During his time at the University of Madras, Minakshi was influenced by K Ananda Rau, and began studying the summability of series. His first paper, Tauberian theorems on Dirichlet's series, was published in 1936 and expanded upon Rau's theorem. He followed this with two papers, both published in 1937: On the extension of a theorem of Caratheodory in the theory of Fourier series, and, The Fourier series of a sequence of functions.

=== Marriage ===
On the 10th of May, 1937, Minakshisundaram married M Parvathi. They had three children together:

- K Ramu (born 1943)
- K Girija (born 1945)
- K Radha (birthdate unknown)

==Publications==

- Minakshisundaram, S., & Szasz, O. (1947). On Absolute Convergence of Multiple Fourier Series.
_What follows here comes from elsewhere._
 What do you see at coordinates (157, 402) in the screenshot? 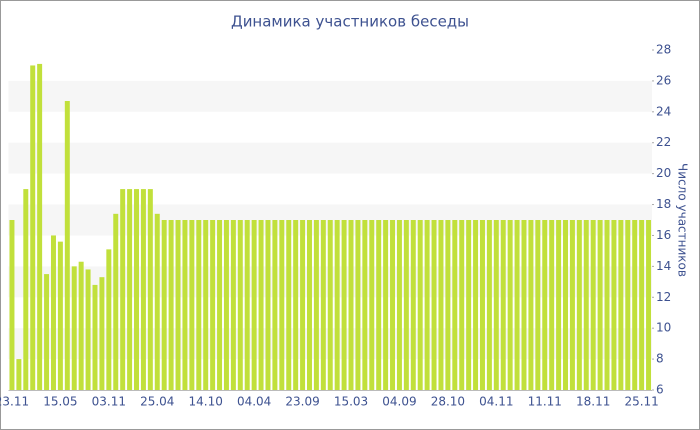
I see `x-tick-label: 25.04` at bounding box center [157, 402].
Transactions of the American Mathematical Society, 61(1), 36–53. https://doi.org/10.2307/1990288
- Minakshisundaram, S., & Pleijel, Å. (1949). Some Properties of the Eigenfunctions of The Laplace-Operator on Riemannian Manifolds. Canadian Journal of Mathematics, 1(3), 242-256.
- Minakshisundaram, S. (1949). A Generalization of Epstein Zeta Functions. Canadian Journal of Mathematics, 1(4), 320-327.
- Minakshisundaram, S., Chandrasekharan, K. (1952). Typical Means. India: Tata Institute of Fundamental Research, Bombay.
- Minakshisundaram, S. (1953). Eigenfunctions on Riemannian Manifolds. The Journal of the Indian Mathematical Society, 17(4), 159–165
- Chandrasekharan, K., & Minakshisundaram, S. (1954). A Note on Typical Means. The Journal of the Indian Mathematical Society, 18(1), 107–114

=== Posthumous works ===

- Minakshisundaram, S. (2012). Collected Works of S. Minakshisundaram. India: Ramanujan Mathematical Society.